Tuesday, April 15, 2008

Ini Indonesia Bung!

Mahalnya beras dan kelangkaan minyak tanah, tak mengusik hidup Abdullah (72) yang akrab disapa Pak Abdul. Sebab, warga Kampung Cibarani, Desa Karangnunggal, Cirinten, Banten, ini memang sudah beberapa bulan terakhir ‘’putus hubungan’’ dengan kedua komoditas itu. Tepatnya setelah harga beras dan minyak tanah membubung tinggi sehingga menjadi barang mewah buatnya.

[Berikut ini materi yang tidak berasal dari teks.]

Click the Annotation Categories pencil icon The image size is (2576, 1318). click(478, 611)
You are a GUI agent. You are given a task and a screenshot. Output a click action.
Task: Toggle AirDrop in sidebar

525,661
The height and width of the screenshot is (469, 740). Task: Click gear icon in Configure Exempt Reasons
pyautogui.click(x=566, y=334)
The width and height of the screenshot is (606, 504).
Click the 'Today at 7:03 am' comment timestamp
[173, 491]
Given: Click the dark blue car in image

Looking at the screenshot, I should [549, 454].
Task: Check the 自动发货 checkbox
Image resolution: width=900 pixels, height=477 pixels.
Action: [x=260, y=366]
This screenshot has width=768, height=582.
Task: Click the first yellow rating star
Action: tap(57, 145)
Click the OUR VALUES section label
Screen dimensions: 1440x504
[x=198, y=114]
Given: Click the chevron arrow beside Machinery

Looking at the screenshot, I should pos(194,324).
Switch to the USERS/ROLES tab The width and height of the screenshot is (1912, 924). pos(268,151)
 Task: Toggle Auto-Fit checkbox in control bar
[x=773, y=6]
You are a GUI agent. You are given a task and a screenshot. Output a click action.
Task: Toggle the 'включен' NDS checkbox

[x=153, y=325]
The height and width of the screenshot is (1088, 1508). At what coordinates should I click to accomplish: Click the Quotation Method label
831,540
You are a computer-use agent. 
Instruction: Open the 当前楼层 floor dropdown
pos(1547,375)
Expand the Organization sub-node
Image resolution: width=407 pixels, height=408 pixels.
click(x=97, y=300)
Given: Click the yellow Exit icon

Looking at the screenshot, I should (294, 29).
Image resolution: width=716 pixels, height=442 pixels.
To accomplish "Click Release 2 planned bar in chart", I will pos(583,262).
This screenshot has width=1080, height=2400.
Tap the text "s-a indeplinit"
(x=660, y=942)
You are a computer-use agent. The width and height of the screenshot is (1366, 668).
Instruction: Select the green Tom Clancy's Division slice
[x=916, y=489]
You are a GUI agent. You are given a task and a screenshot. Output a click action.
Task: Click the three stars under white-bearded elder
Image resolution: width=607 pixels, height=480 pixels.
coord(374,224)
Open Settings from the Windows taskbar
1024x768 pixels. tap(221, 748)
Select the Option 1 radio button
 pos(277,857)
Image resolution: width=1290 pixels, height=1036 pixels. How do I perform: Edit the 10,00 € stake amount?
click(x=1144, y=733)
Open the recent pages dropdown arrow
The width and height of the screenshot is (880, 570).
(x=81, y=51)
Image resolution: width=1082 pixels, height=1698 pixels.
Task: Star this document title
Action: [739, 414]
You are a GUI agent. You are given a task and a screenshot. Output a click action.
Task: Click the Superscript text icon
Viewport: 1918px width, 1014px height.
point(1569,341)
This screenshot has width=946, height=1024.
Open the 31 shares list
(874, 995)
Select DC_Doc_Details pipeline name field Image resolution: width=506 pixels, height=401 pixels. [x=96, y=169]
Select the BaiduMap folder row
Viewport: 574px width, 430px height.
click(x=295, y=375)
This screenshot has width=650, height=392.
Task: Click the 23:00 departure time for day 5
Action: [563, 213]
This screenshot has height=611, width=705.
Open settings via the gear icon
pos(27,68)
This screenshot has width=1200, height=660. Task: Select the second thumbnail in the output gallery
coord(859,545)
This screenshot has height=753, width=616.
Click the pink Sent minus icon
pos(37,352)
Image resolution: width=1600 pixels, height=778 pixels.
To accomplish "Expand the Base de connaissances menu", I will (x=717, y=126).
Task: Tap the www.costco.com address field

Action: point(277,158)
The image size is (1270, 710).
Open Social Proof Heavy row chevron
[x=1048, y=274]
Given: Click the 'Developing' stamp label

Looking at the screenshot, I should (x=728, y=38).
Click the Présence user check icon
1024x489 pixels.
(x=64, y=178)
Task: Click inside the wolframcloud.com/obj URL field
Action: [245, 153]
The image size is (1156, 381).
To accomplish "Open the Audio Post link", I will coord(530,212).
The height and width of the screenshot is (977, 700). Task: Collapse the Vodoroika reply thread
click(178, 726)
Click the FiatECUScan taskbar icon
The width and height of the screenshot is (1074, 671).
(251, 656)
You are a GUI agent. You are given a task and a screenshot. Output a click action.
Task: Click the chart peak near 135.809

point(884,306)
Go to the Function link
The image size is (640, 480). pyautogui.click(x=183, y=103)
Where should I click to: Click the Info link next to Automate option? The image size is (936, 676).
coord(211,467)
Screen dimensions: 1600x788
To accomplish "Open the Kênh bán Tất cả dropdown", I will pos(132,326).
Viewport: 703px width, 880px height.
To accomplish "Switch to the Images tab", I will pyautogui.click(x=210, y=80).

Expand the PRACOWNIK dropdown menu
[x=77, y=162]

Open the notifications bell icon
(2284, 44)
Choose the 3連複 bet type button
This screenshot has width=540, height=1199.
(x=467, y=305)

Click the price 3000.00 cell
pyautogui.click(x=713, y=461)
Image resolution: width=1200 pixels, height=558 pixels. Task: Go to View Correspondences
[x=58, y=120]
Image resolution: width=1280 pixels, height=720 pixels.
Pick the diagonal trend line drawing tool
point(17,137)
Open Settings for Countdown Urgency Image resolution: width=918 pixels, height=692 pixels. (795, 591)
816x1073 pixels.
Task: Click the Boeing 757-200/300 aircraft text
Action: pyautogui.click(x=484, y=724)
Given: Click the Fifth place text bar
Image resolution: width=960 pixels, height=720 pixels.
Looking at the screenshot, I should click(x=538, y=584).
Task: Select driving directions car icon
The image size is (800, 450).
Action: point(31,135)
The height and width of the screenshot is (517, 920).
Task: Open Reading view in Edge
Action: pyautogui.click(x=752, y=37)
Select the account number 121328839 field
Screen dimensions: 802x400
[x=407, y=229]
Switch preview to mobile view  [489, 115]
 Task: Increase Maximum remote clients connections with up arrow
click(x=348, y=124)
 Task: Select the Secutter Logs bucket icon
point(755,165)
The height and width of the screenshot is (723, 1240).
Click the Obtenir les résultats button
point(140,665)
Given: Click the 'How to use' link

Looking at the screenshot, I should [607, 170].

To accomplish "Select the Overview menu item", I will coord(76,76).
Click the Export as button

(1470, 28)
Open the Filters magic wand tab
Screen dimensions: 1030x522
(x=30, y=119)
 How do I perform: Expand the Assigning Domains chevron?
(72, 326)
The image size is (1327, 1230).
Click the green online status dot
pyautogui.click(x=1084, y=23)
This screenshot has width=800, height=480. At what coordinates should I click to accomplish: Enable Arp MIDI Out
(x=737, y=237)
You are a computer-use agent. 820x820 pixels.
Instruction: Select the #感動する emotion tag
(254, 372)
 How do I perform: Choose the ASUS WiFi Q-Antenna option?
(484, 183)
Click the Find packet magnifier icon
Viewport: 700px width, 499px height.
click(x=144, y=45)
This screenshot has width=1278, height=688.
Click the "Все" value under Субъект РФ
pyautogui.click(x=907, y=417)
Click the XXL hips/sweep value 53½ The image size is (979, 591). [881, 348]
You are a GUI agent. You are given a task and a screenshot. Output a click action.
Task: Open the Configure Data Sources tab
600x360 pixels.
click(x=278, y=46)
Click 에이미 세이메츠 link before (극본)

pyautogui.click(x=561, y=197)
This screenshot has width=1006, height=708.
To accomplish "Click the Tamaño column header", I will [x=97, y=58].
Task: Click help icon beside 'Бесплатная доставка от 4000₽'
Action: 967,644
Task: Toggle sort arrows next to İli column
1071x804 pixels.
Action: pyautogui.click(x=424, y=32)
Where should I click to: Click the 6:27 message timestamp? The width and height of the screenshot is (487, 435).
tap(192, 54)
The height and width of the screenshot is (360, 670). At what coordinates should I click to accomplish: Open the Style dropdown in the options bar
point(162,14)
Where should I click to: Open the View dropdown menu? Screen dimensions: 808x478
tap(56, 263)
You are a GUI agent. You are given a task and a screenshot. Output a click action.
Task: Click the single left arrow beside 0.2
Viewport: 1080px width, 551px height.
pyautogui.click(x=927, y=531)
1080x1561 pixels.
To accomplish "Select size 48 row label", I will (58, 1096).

‘’Sekarang kita mah pake kayu bakar dan makan singkong bae,’’ katanya sambil asyik menganyam kulit bambu untuk dibuat besek. Untuk membakar kayu, tak perlu minyak tanah. Cukup memakai dedaunan kering yang gampang dijumpai di kampungnya. Memang agak lama, tapi Pak Abdul sudah biasa menikmati kesusahan.

Istri, menantu, dan cucu Pak Abdul juga mulai terbiasa melawan kerasnya hidup. Mereka mewarisi ilmu anyam si kakek yang masih cukup gesit itu.

Spirit keluarga Pak Abdul tak lepas dari gemblengan Ustadz Dulhani, da’i Dewan Da’wah yang berdinas di perbatasan Badui Dalam. Dulhani berpesan agar jamaah pandai-pandai berkelit dari peliknya kehidupan. Baik tantangan alam maupun kebijaksanaan ‘’Jakarta’’ yang seringkali tidak masuk dalam hitungan hidup warga terpencil seperti warga Cibarani.

Maka ketika pemerintah memaksa rakyat beralih dari minyak tanah ke gas elpiji, Dulhani mengajak warga Cibarani beralih ke kayu bakar dan dedaunan kering. Sebab, kompor gas dan elpiji masih menjadi makhluk asing di Karangnunggal yang terpencil.

‘’Kalau pake kayu bakar nggak boleh karena dianggep balakan liar, ya kita bakar ranting dan daun kering. Kalau itu juga nggak boleh, ya kita bakar gubug kita,’’ tutur Pak Abdul sambil terkekeh geli. Menertawakan nasibnya sendiri.

Abdullah sekeluarga, bertahun-tahun memang hidup di gubug berdinding bambu. Mereka juga memperoleh penghasilan pas-pasan dari kerajinan tangan menganyam kulit bambu. Tapi, tentu saja pilihan pada bambu ini bukanlah agar mudah dibakar sewaktu-waktu.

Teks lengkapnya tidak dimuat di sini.